INT2 work is not finished yet. We only preview its text generation result. The vector kernels should also cover INT2 weight.

luoyu-intel · 2024-03-22T07:25:37Z

RTN, weight_dtype=int2 alg=asym, group_size=16, compute_dtype=fp32

Once upon a time, there existed a little girl, who liked to have adventures. She wanted to go to places and meet new people, and have the freedom to do whatever she desired without any barriers that would hinder her path like the world outside of this small village where she was born and raised.
She had read or heard about it before when she was at home in her crib the usual "Once upon a time" story for all her internal

bil-ash · 2024-04-08T02:22:51Z

This seems to support only LLMs. Any plans for 2bit and 3bit support for whisper inference(whisper.cpp supports 2 and 3bits quantization, although inference quality is horrible for 2bit) because in many cases having a small model is essential.

Also please add support for nllb (with 2 and 3 bit quantization). I had opened an issue with this request 2 months ago, it was closed 2 months ago and there is no recent update. So, making this request once again.

luoyu-intel · 2024-04-08T02:36:56Z

@bil-ash 2bit and 3bit are both experimental, it's only kernel-ready. It's not tested as many models as int4 quantization. As you can see, 2bit can not be applied to all weights, it requires model-specific quantization configuration.

luoyu-intel · 2024-04-08T02:46:09Z

INT3 AVX2 kernels perf of LLaMa2-7B on core 12900K

weight_dtype=int3, group_size=128, compute_dtype=int8, 2733MB:
model_print_timings: prompt eval time = 421.94 ms / 32 tokens ( 13.19 ms per token)
model_print_timings: eval time = 7466.54 ms / 127 runs ( 58.79 ms per token)
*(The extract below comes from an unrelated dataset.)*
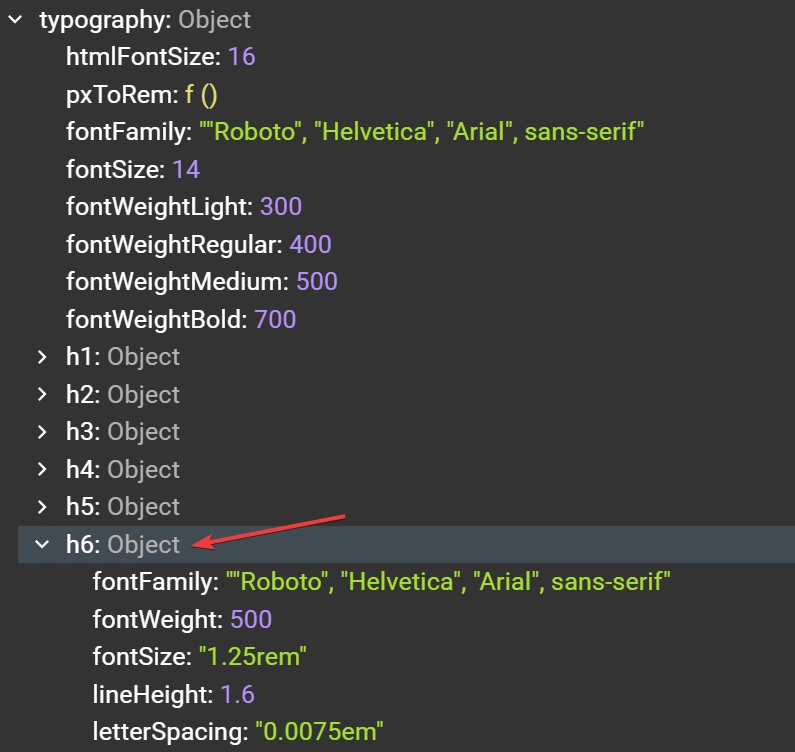Collapse the typography object chevron
Viewport: 795px width, 752px height.
[x=15, y=20]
Once upon a time, there existed a little girl, who liked to have adventures. She wanted to go to places and meet new people, and have a lot of fun. One day she set off on her own and came to a vast city.
She was surprised by the number of people that were in the city at any given time. In contrast to her town where there were only a few houses. The girl was amazed by how many buildings and houses there were in this new place. And as far as she could see and hear. She saw so many people going about their business.
She walked into one of the shops. A big black and red door. In front of it stood a large man. With a black mustache who looked angry. He grunted

weight_dtype=int4, group_size=128, compute_dtype=int8, 3522MB:
model_print_timings: prompt eval time = 417.83 ms / 32 tokens ( 13.06 ms per token)
model_print_timings: eval time = 8342.10 ms / 127 runs ( 65.69 ms per token)
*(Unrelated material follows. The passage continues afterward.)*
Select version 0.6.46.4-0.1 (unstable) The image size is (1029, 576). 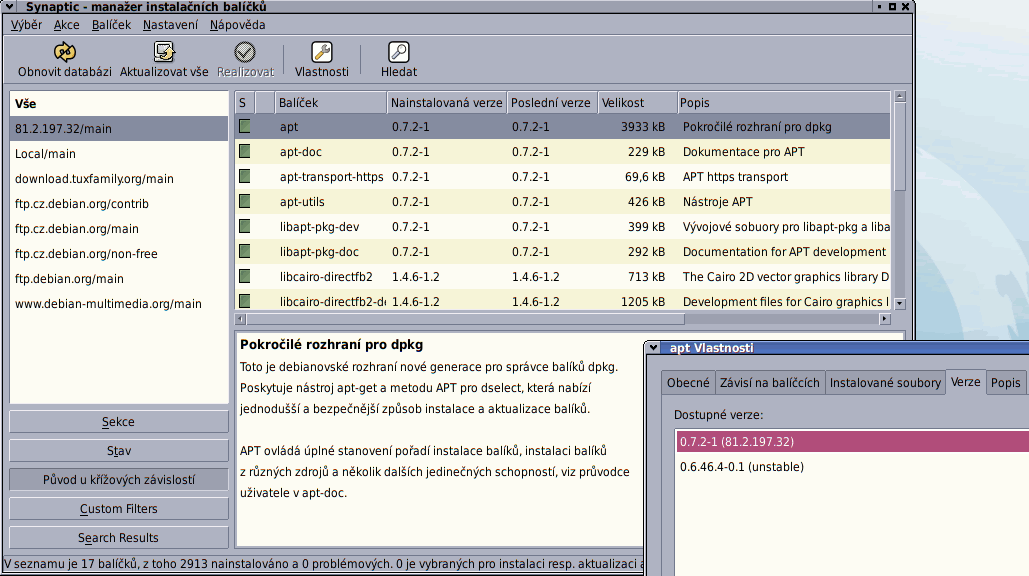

Once upon a time, there existed a little girl, who liked to have adventures. She wanted to go to places and meet new people, and have exciting experiences. But her parents were always too busy and stressed, and they couldn't take her on trips like she wanted. So the little girl decided to take matters into her own hands.
She started by looking for clues around her house that might lead her to a magical portal, which would transport her to amazing places. She searched high and low, until one day, she finally found it hidden behind an old bookshelf in the basement. The portal was shimmering and glowing, and the little girl could feel its magic calling to her.
Excited and a bit

~10% faster than int4 weight.

bestla/bestla/kernel_jit.h

bil-ash · 2024-04-09T02:16:33Z

@bil-ash 2bit and 3bit are both experimental, it's only kernel-ready. It's not tested as many models as int4 quantization. As you can see, 2bit can not be applied to all weights, it requires model-specific quantization configuration.
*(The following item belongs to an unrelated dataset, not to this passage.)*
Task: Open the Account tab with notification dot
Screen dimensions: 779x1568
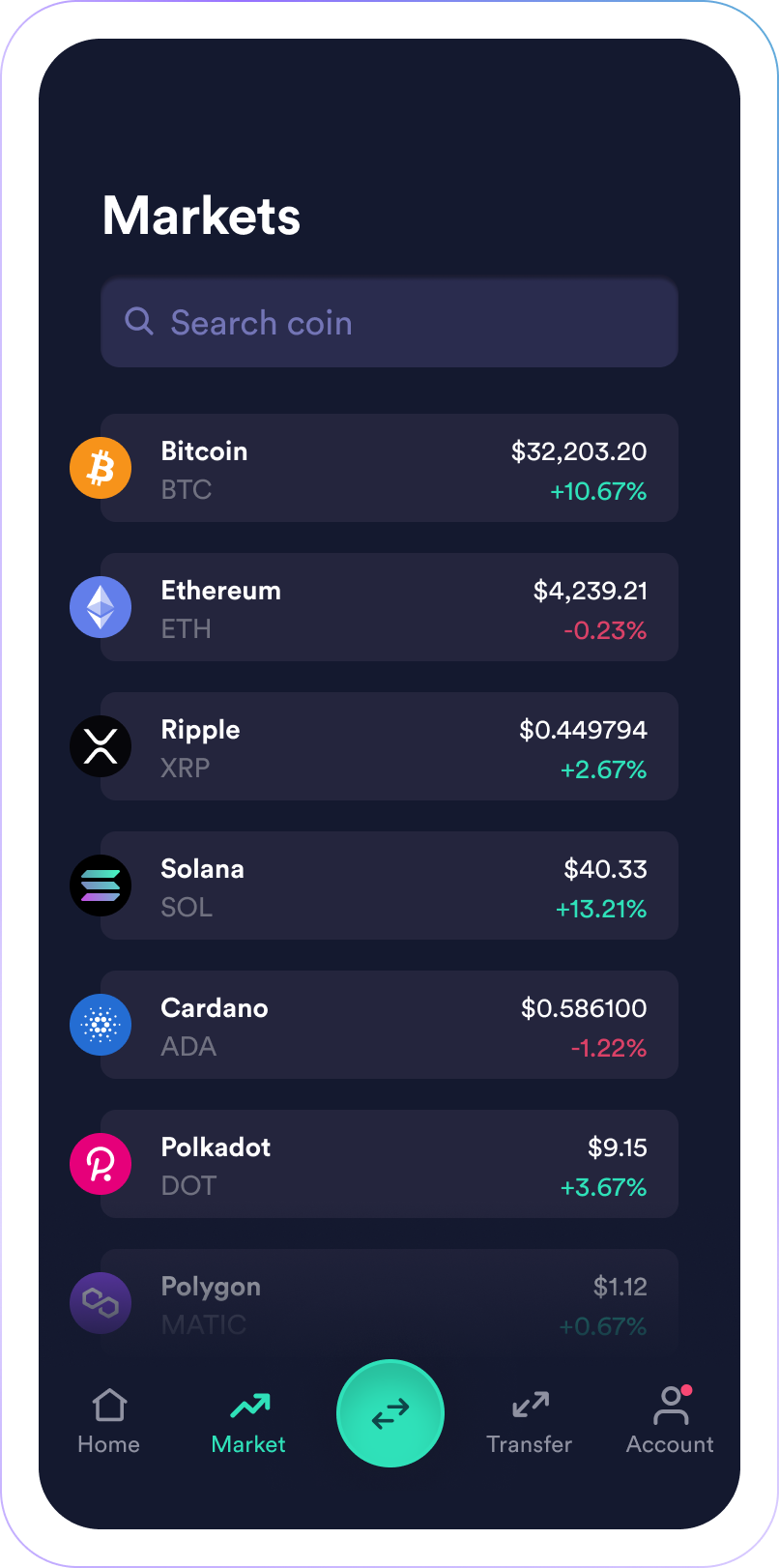Action: (x=670, y=1419)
Okay, understood. So, basically int2 will take some months. However, since int3(avx512f & avx2) implementation is almost complete, please now add int3 support for whisper. Would like to compare whisper.cpp & neural-speed.

And in the long run, also please add support for 3bit & 2bit quantized nllb.

luoyu-intel · 2024-04-09T03:51:20Z

@bil-ash The priority of audio models is decided by the project manager, not my scope.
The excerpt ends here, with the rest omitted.